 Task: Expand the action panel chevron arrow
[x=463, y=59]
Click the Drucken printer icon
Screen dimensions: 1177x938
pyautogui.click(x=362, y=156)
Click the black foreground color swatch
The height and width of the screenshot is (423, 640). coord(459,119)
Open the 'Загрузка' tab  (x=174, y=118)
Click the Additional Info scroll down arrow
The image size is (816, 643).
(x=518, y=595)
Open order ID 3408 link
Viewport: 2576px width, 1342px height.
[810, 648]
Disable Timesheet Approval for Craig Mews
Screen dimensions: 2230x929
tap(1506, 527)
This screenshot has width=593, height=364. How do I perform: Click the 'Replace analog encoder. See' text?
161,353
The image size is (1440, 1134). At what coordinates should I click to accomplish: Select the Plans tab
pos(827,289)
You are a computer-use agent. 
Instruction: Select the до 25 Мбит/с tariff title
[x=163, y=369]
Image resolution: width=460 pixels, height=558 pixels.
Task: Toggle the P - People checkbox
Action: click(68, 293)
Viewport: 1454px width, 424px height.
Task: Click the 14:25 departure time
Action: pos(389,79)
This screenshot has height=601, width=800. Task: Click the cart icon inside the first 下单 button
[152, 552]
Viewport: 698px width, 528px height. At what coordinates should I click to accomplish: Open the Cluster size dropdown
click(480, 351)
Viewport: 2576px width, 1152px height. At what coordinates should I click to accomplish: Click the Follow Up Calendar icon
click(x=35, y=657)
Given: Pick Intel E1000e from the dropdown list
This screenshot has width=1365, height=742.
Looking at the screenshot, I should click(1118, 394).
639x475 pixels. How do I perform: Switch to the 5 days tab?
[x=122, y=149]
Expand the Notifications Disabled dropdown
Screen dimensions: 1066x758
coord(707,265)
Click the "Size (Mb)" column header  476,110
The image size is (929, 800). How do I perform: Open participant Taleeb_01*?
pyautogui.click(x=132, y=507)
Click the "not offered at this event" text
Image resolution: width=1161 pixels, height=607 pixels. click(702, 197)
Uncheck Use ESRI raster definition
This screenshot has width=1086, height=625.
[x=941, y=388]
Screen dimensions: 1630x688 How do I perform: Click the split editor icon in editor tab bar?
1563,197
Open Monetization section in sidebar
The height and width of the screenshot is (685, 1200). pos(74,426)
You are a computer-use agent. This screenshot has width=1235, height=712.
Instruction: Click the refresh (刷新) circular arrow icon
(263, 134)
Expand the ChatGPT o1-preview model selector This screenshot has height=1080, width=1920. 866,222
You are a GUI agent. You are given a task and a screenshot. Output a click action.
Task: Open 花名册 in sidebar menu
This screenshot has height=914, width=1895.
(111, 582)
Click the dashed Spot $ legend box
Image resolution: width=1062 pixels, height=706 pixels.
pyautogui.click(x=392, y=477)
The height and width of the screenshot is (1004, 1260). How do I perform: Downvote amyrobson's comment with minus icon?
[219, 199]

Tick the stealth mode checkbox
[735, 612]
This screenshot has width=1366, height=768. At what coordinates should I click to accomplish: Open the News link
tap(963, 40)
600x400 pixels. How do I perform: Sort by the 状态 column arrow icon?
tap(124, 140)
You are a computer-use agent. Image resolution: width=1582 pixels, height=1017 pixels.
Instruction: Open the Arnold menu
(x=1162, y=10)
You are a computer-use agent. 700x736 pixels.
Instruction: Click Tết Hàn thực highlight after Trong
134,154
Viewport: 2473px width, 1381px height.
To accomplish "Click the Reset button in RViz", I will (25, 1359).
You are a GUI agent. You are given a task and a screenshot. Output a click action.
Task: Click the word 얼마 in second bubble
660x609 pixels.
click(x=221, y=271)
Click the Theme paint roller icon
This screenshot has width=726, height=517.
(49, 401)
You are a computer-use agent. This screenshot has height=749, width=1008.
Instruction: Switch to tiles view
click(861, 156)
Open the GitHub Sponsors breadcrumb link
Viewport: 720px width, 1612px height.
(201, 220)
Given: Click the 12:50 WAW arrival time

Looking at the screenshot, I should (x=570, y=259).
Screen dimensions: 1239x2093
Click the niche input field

□ □ □ □

Render every line of the records above as a JSON list of strings, one string per line, with blank lines omitted.

Correct result:
[
  " Task: Expand the action panel chevron arrow",
  "[x=463, y=59]",
  "Click the Drucken printer icon",
  "Screen dimensions: 1177x938",
  "pyautogui.click(x=362, y=156)",
  "Click the black foreground color swatch",
  "The height and width of the screenshot is (423, 640). coord(459,119)",
  "Open the 'Загрузка' tab  (x=174, y=118)",
  "Click the Additional Info scroll down arrow",
  "The image size is (816, 643).",
  "(x=518, y=595)",
  "Open order ID 3408 link",
  "Viewport: 2576px width, 1342px height.",
  "[810, 648]",
  "Disable Timesheet Approval for Craig Mews",
  "Screen dimensions: 2230x929",
  "tap(1506, 527)",
  "This screenshot has width=593, height=364. How do I perform: Click the 'Replace analog encoder. See' text?",
  "161,353",
  "The image size is (1440, 1134). At what coordinates should I click to accomplish: Select the Plans tab",
  "pos(827,289)",
  "You are a computer-use agent. ",
  "Instruction: Select the до 25 Мбит/с tariff title",
  "[x=163, y=369]",
  "Image resolution: width=460 pixels, height=558 pixels.",
  "Task: Toggle the P - People checkbox",
  "Action: click(68, 293)",
  "Viewport: 1454px width, 424px height.",
  "Task: Click the 14:25 departure time",
  "Action: pos(389,79)",
  "This screenshot has height=601, width=800. Task: Click the cart icon inside the first 下单 button",
  "[152, 552]",
  "Viewport: 698px width, 528px height. At what coordinates should I click to accomplish: Open the Cluster size dropdown",
  "click(480, 351)",
  "Viewport: 2576px width, 1152px height. At what coordinates should I click to accomplish: Click the Follow Up Calendar icon",
  "click(x=35, y=657)",
  "Given: Pick Intel E1000e from the dropdown list",
  "This screenshot has width=1365, height=742.",
  "Looking at the screenshot, I should click(1118, 394).",
  "639x475 pixels. How do I perform: Switch to the 5 days tab?",
  "[x=122, y=149]",
  "Expand the Notifications Disabled dropdown",
  "Screen dimensions: 1066x758",
  "coord(707,265)",
  "Click the \"Size (Mb)\" column header  476,110",
  "The image size is (929, 800). How do I perform: Open participant Taleeb_01*?",
  "pyautogui.click(x=132, y=507)",
  "Click the \"not offered at this event\" text",
  "Image resolution: width=1161 pixels, height=607 pixels. click(702, 197)",
  "Uncheck Use ESRI raster definition",
  "This screenshot has width=1086, height=625.",
  "[x=941, y=388]",
  "Screen dimensions: 1630x688 How do I perform: Click the split editor icon in editor tab bar?",
  "1563,197",
  "Open Monetization section in sidebar",
  "The height and width of the screenshot is (685, 1200). pos(74,426)",
  "You are a computer-use agent. This screenshot has width=1235, height=712.",
  "Instruction: Click the refresh (刷新) circular arrow icon",
  "(263, 134)",
  "Expand the ChatGPT o1-preview model selector This screenshot has height=1080, width=1920. 866,222",
  "You are a GUI agent. You are given a task and a screenshot. Output a click action.",
  "Task: Open 花名册 in sidebar menu",
  "This screenshot has height=914, width=1895.",
  "(111, 582)",
  "Click the dashed Spot $ legend box",
  "Image resolution: width=1062 pixels, height=706 pixels.",
  "pyautogui.click(x=392, y=477)",
  "The height and width of the screenshot is (1004, 1260). How do I perform: Downvote amyrobson's comment with minus icon?",
  "[219, 199]",
  "Tick the stealth mode checkbox",
  "[735, 612]",
  "This screenshot has width=1366, height=768. At what coordinates should I click to accomplish: Open the News link",
  "tap(963, 40)",
  "600x400 pixels. How do I perform: Sort by the 状态 column arrow icon?",
  "tap(124, 140)",
  "You are a computer-use agent. Image resolution: width=1582 pixels, height=1017 pixels.",
  "Instruction: Open the Arnold menu",
  "(x=1162, y=10)",
  "You are a computer-use agent. 700x736 pixels.",
  "Instruction: Click Tết Hàn thực highlight after Trong",
  "134,154",
  "Viewport: 2473px width, 1381px height.",
  "To accomplish \"Click the Reset button in RViz\", I will (25, 1359).",
  "You are a GUI agent. You are given a task and a screenshot. Output a click action.",
  "Task: Click the word 얼마 in second bubble",
  "660x609 pixels.",
  "click(x=221, y=271)",
  "Click the Theme paint roller icon",
  "This screenshot has width=726, height=517.",
  "(49, 401)",
  "You are a computer-use agent. This screenshot has height=749, width=1008.",
  "Instruction: Switch to tiles view",
  "click(861, 156)",
  "Open the GitHub Sponsors breadcrumb link",
  "Viewport: 720px width, 1612px height.",
  "(201, 220)",
  "Given: Click the 12:50 WAW arrival time",
  "Looking at the screenshot, I should (x=570, y=259).",
  "Screen dimensions: 1239x2093",
  "Click the niche input field"
]